Many American households are feeling the pain firsthand, and many others are worried that financial hardship is coming. In April, Americans’ views on the job market and personal finances declined dramatically. More Americans than ever were worried about losing their job, while a record number also had low expectations for future earnings, income, and spending. Similarly, the small business optimism index recorded its biggest two-month decline in the index’s history, with a majority of small businesses around the country not expecting a rebound for at least six months. The University of Michigan’s index of consumer sentiment fell -26.3% year-over-year, while the index of consumer expectations fell -27.6%.2

Those projecting a swoosh-shaped, U-shaped, or even L-shaped recovery (where the economy essentially never recovers) are using this data to forecast more store closures, business bankruptcies, missed mortgage payments, bad loans, and never-ending Fed bailouts. I am not necessarily saying any of these forecasts will be totally wrong. But if they are and the economy performs even modestly better than any of the in-the-gutter forecasts, then I think stocks will hold up just fine. It’s all about expectations versus reality.

Bottom Line for Investors

On CBS News’ “60 Minutes” last week, Federal Reserve Chairman Jerome Powell said that the economic recovery could stretch into the end of 2021.3 That’s a long time. No one can really say for sure how long the recovery might last, and what shape it will ultimately take. But my take on the matter boils down to two points: 1) The economy will recover; and, 2) I believe it will recover better and faster than most people appreciate, particularly if expectations continue to fall.
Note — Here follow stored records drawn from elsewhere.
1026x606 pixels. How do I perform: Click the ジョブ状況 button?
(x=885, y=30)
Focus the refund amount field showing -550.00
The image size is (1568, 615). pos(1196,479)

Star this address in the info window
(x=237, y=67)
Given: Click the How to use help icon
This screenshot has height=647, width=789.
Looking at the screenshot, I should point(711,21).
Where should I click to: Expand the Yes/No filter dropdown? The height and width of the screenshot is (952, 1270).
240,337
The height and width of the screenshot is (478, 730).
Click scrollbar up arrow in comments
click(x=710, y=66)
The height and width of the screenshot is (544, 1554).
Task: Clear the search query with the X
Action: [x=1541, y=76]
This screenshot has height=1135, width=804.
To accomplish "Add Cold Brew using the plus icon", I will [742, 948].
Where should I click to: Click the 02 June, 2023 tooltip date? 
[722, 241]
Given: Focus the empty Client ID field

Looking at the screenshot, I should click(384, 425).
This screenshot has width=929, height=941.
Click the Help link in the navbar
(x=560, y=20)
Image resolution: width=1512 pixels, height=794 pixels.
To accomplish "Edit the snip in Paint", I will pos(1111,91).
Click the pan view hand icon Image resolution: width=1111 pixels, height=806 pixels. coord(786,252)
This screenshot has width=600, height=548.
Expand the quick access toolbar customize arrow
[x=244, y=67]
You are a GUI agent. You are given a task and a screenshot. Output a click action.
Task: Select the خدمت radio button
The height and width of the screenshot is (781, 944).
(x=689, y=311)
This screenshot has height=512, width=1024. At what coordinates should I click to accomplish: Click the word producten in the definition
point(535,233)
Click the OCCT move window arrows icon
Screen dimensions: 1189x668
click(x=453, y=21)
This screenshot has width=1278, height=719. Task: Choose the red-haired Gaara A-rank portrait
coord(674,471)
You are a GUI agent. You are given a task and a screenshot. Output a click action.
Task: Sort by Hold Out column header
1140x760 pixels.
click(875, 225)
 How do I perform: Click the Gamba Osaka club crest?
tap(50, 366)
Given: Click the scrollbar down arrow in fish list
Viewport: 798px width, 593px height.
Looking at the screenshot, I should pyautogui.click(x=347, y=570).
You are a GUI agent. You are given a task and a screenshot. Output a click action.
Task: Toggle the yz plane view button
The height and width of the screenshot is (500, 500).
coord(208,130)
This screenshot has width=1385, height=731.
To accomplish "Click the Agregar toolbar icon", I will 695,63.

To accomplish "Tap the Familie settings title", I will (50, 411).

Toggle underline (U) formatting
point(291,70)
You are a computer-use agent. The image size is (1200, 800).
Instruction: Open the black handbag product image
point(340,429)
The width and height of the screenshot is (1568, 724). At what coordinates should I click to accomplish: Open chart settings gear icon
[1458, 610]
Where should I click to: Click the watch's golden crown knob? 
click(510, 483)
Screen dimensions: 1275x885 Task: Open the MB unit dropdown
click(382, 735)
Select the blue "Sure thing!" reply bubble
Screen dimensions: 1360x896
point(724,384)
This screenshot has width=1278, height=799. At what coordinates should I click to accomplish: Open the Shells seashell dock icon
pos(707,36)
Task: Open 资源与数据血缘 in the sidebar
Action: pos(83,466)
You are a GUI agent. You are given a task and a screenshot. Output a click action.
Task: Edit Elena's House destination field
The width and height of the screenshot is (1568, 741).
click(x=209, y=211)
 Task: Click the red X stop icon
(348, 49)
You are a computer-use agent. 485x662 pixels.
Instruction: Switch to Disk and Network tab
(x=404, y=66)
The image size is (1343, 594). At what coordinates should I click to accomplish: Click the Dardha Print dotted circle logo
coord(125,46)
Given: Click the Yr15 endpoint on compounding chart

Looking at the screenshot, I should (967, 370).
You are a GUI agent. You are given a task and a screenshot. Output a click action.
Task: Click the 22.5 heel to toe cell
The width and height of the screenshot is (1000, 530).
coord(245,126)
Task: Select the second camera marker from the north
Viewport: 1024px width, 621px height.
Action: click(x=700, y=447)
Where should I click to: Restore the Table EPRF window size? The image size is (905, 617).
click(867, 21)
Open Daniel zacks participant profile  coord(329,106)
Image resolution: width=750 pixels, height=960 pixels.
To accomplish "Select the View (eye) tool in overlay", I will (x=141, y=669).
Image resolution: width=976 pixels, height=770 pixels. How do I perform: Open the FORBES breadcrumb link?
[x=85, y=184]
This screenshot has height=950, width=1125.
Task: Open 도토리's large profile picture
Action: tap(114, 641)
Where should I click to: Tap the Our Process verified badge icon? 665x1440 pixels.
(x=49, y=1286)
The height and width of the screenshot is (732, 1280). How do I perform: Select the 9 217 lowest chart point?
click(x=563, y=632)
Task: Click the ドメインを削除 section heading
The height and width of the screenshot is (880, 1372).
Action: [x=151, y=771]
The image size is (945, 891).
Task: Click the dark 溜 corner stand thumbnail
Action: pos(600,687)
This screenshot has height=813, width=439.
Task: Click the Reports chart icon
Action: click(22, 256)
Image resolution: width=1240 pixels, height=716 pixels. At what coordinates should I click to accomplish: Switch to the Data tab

Reports this week showed that a company called Moderna produced some positive, early results on a vaccine, which sent some optimism through the markets and airwaves.4 We could very well see sentiment start to shift quickly if hopes for a vaccine continue rising, which could turn my argument in this week’s column on its head quickly. Being overly hopeful and optimistic can lead to disappointment if the outcome is not as good as many expect, which could put pressure on stocks. Again, it’s all about expectations versus reality.


1 The Wall Street Journal, May 15, 2020.

2 The Wall Street Journal, May 15, 2020.

3 The Wall Street Journal, May 18, 2020.

4 The Wall Street Journal, May 18, 2020.